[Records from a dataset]

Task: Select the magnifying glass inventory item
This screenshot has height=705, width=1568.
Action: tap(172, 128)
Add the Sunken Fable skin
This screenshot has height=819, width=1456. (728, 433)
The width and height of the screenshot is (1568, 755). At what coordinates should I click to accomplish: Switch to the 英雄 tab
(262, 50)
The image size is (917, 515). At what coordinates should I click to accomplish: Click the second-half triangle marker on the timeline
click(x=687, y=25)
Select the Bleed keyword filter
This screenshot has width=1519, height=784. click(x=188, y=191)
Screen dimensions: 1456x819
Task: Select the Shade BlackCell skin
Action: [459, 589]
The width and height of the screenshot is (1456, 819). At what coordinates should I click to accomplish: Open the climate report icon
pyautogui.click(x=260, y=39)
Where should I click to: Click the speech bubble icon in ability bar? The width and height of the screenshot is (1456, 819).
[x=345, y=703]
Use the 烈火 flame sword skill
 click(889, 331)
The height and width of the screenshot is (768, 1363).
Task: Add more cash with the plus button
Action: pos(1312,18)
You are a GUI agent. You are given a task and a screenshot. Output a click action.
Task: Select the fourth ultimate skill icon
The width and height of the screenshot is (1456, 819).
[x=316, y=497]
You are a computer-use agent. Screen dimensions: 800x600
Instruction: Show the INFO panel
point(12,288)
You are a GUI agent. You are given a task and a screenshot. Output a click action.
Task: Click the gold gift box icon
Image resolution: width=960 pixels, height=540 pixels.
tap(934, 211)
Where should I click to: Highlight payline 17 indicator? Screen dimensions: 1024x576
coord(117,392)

What to do.
Rewrite the records above, changing "GUI agent" to "interface agent" wherever it occurs and leaving everything else the same.

Result of this exercise.
Task: Select the magnifying glass inventory item
This screenshot has height=705, width=1568.
Action: tap(172, 128)
Add the Sunken Fable skin
This screenshot has height=819, width=1456. (728, 433)
The width and height of the screenshot is (1568, 755). At what coordinates should I click to accomplish: Switch to the 英雄 tab
(262, 50)
The image size is (917, 515). At what coordinates should I click to accomplish: Click the second-half triangle marker on the timeline
click(x=687, y=25)
Select the Bleed keyword filter
This screenshot has width=1519, height=784. click(x=188, y=191)
Screen dimensions: 1456x819
Task: Select the Shade BlackCell skin
Action: [459, 589]
The width and height of the screenshot is (1456, 819). At what coordinates should I click to accomplish: Open the climate report icon
pyautogui.click(x=260, y=39)
Where should I click to: Click the speech bubble icon in ability bar? The width and height of the screenshot is (1456, 819).
[x=345, y=703]
Use the 烈火 flame sword skill
 click(889, 331)
The height and width of the screenshot is (768, 1363).
Task: Add more cash with the plus button
Action: pos(1312,18)
You are a interface agent. You are given a task and a screenshot. Output a click action.
Task: Select the fourth ultimate skill icon
The width and height of the screenshot is (1456, 819).
[x=316, y=497]
You are a computer-use agent. Screen dimensions: 800x600
Instruction: Show the INFO panel
point(12,288)
You are a interface agent. You are given a task and a screenshot. Output a click action.
Task: Click the gold gift box icon
Image resolution: width=960 pixels, height=540 pixels.
tap(934, 211)
Where should I click to: Highlight payline 17 indicator? Screen dimensions: 1024x576
coord(117,392)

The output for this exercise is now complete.